Ever since, the deterrent of nuclear warfare has been based on the doctrine of Mutually Assured Destruction, or M.A.D, as the acronyms aptly describe it. It’s the deadly logic of the irrational.

For the dewy eyed, it is not only morality that’s driving Abe and Obama to exchange flowers over the tragedies both nations inflicted on each other. That they did not apologize is beside the point, and not tremendously relevant in terms of political importance.

Foremost among their concerns is the ascendancy of China and its undisguised geopolitical ambitions. This is an unprecedented development in the history of an empire that has never sought to expand beyond what it considered its natural boundaries, marked by the Inner Mongolia to the north and by Tibet to the southwest. The other shared concern by the U.S. and Japan is North Korea, a communist dictatorship run by a madman armed with a nuclear arsenal, who rules over a starving population.

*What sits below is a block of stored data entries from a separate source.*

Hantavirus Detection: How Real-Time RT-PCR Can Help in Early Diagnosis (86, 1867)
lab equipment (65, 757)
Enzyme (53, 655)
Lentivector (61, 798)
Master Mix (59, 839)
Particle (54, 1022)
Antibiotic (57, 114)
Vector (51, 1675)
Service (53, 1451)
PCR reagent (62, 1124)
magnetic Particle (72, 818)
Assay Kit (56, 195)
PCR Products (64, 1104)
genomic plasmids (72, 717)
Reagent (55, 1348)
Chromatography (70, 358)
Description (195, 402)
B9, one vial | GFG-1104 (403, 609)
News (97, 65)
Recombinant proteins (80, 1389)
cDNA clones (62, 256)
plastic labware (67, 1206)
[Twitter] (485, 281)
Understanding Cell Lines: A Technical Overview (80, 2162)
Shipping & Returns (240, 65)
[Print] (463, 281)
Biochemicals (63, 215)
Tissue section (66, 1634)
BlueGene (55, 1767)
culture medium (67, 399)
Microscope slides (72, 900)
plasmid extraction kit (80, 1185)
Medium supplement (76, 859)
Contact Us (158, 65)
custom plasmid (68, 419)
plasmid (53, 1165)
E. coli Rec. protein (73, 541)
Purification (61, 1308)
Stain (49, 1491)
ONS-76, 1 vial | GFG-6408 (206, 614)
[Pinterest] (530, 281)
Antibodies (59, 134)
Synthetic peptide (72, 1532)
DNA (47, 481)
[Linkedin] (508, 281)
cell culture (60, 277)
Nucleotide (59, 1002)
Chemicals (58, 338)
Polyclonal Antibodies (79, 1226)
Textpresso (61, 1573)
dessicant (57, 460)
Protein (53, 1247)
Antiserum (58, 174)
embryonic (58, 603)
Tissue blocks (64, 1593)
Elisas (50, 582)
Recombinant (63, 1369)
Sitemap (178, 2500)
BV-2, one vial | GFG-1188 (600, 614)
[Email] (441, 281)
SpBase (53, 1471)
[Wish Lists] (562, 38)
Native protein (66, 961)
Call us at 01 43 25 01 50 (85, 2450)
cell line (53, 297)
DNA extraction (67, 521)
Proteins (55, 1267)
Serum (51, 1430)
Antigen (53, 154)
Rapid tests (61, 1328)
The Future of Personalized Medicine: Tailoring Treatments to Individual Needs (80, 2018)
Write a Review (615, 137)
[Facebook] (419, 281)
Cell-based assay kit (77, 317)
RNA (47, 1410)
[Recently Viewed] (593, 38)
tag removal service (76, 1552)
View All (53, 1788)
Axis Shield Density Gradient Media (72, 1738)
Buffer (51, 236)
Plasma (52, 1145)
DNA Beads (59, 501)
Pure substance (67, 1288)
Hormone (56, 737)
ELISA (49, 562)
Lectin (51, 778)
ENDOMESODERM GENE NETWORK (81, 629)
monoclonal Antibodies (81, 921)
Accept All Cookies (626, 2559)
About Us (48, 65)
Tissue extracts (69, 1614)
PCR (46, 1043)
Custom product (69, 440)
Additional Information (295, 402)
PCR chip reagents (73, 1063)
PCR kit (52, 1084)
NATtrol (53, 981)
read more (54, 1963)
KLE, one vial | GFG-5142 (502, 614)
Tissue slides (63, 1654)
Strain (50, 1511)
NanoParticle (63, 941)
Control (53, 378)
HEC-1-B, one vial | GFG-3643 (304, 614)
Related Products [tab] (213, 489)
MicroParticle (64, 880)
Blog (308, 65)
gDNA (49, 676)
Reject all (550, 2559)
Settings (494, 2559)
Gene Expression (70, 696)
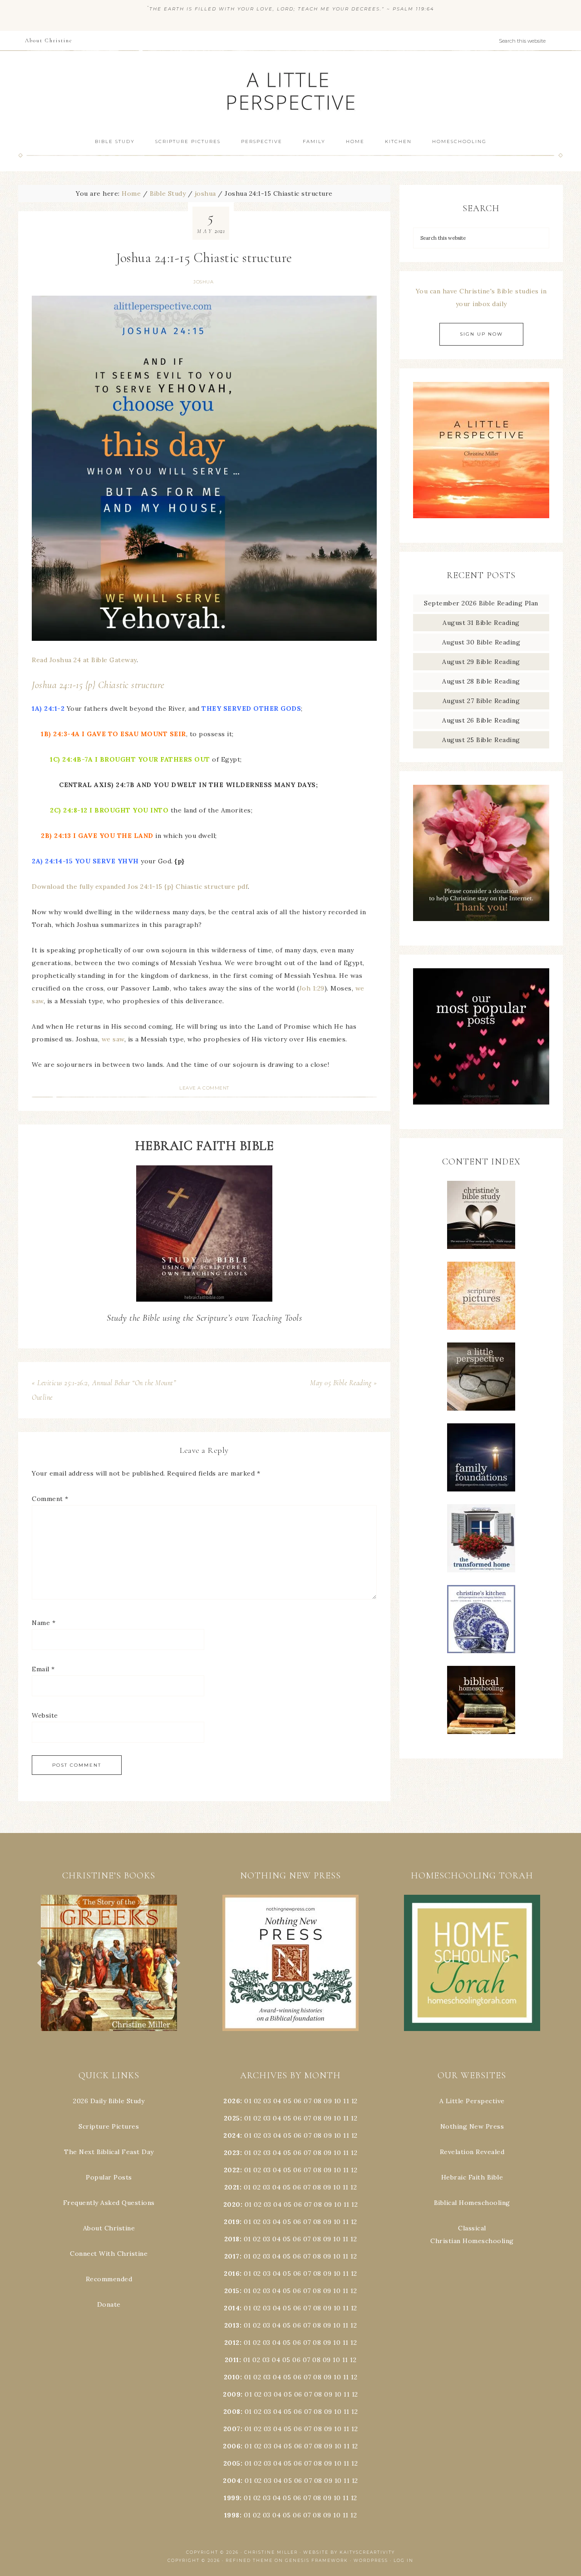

Indeed, Kim Jong Un has his match in the future tenant of the White House, both in his lunacy and his short fuse. Kim has “banned sarcasm” in his country – no joke – as the buffoon about to take over from Obama would too, if U.S. institutions allowed him to. But more importantly, both Kim and the tweeting charlatan are completely unpredictable.

Hence these closing remarks by Obama at Hiroshima should guide our moral compass in the challenging years ahead:

“The world was forever changed here, but today the children of this city will go through their day in peace. What a precious thing that is. It is worth protecting, and then extending to every child. That is a future we can choose, a future in which Hiroshima and Nagasaki are known not as the dawn of atomic warfare but as the start of our own moral awakening.”